Friday, March 25, 2011

i've been trying to figure out how to write about this for days now; twenty-three to be exact. but for once i am truly struggling. i don't really know what will come out as i write this one, (and it will probably not be a well written piece) but i just need to let it flow. i'm one of those people that tends to hold onto hope, but there may be a fine line between hope and naivete or even hope and pure denial. i got to visit my grandpa in the hospital on february 12th. he had been there (unexpectedly) for several weeks. when i left that room, i honestly believed that he would get better. i knew it would be a long road of recovery, but i really thought i would see him again. hope or denial?

grandpa passed away a week and a half later, and i found myself at my first funeral. i know, almost thirty and never been to funeral? i sat in the pew with my sisters and watched as person after person hugged my grandma. it quickly became clear that grandpa was a well-liked man as the room was packed. we had been hearing stories of some of these people for years. a handful of them read my blog and have followed my past adventures. in some ways, we felt like we knew each other, but we had never actually met. by the time i left for home, i had a deep admiration for my grandparents' friends.

— PROBLEM A —
Repeat everything in the blog post about the grandfather's funeral from "grandpa passed away" down to "my grandparents' friends.", word for word.
— PROBLEM B —
In the blog post about the grandfather's funeral, on what date did the writer visit the grandfather in the hospital?
— PROBLEM C —
Carry the blog post about the grandfather's funeral further, starting right after its final sentence.

— PROVIDED RECORDS —

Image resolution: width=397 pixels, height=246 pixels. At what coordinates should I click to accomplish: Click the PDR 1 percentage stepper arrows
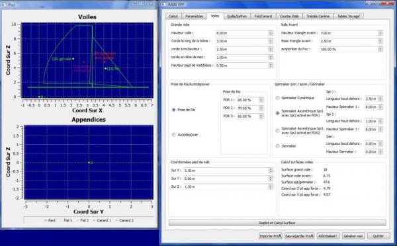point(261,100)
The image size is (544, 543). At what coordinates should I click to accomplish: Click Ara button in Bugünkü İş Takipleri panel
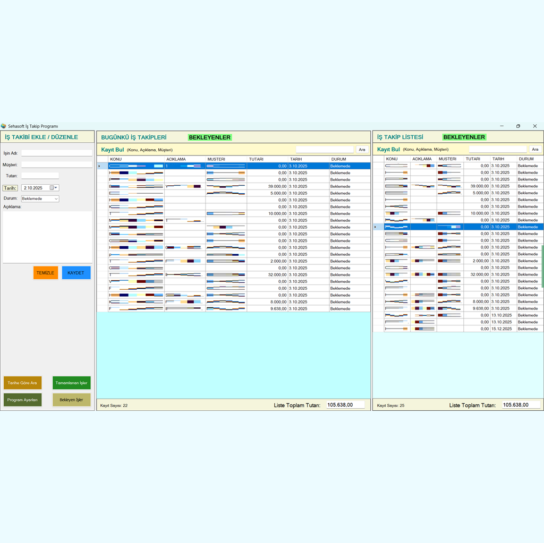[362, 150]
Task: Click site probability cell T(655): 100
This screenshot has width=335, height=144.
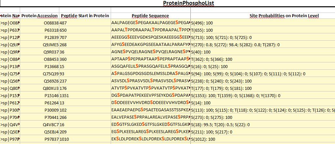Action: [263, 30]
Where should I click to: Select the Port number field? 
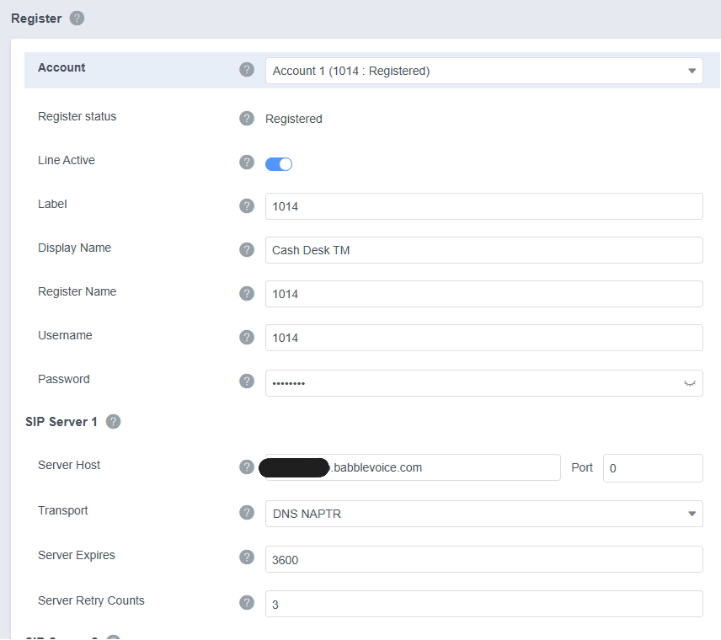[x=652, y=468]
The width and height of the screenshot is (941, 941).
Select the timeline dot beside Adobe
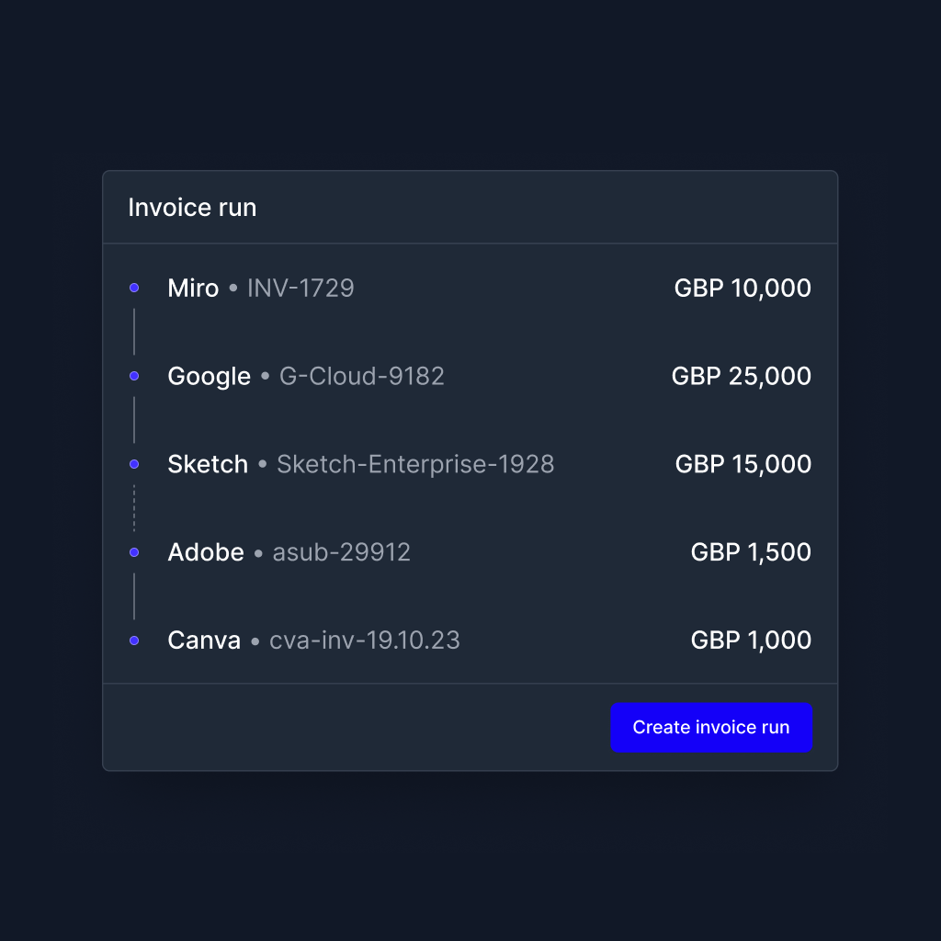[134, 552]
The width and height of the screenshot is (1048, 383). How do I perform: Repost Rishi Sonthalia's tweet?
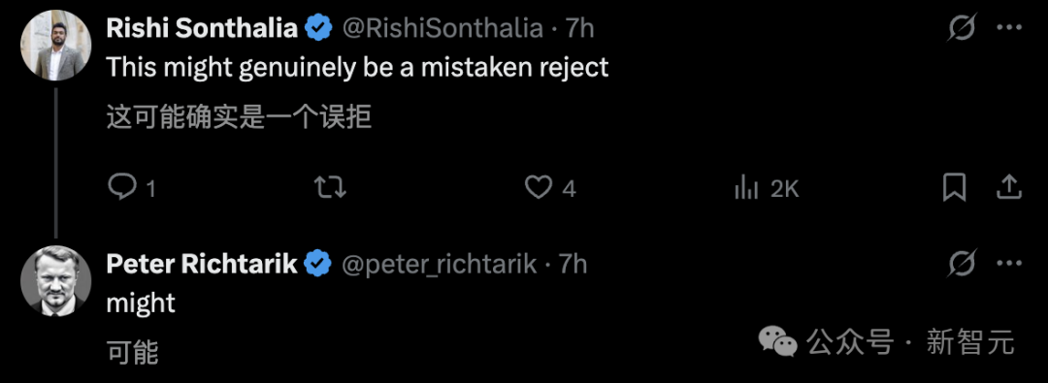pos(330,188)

— TASK ANSWER A —
grandpa passed away a week and a half later, and i found myself at my first funeral. i know, almost thirty and never been to funeral? i sat in the pew with my sisters and watched as person after person hugged my grandma. it quickly became clear that grandpa was a well-liked man as the room was packed. we had been hearing stories of some of these people for years. a handful of them read my blog and have followed my past adventures. in some ways, we felt like we knew each other, but we had never actually met. by the time i left for home, i had a deep admiration for my grandparents' friends.

— TASK ANSWER B —
February 12th.

— TASK ANSWER C —
it's been almost a month since his death and i'm finding it interesting the things we remember about him; my sister keeps talking about the clicking of his dentures when he chews his gum. i sometimes hear his voice, "well, ya know amanda...". and that darn pink frosting; at its mention during the funeral, i could no longer hold back my tears.

i don't know what else to say. it's not profound. it's far from funny. but it is therapeutic. and that's about all i can ask for right now.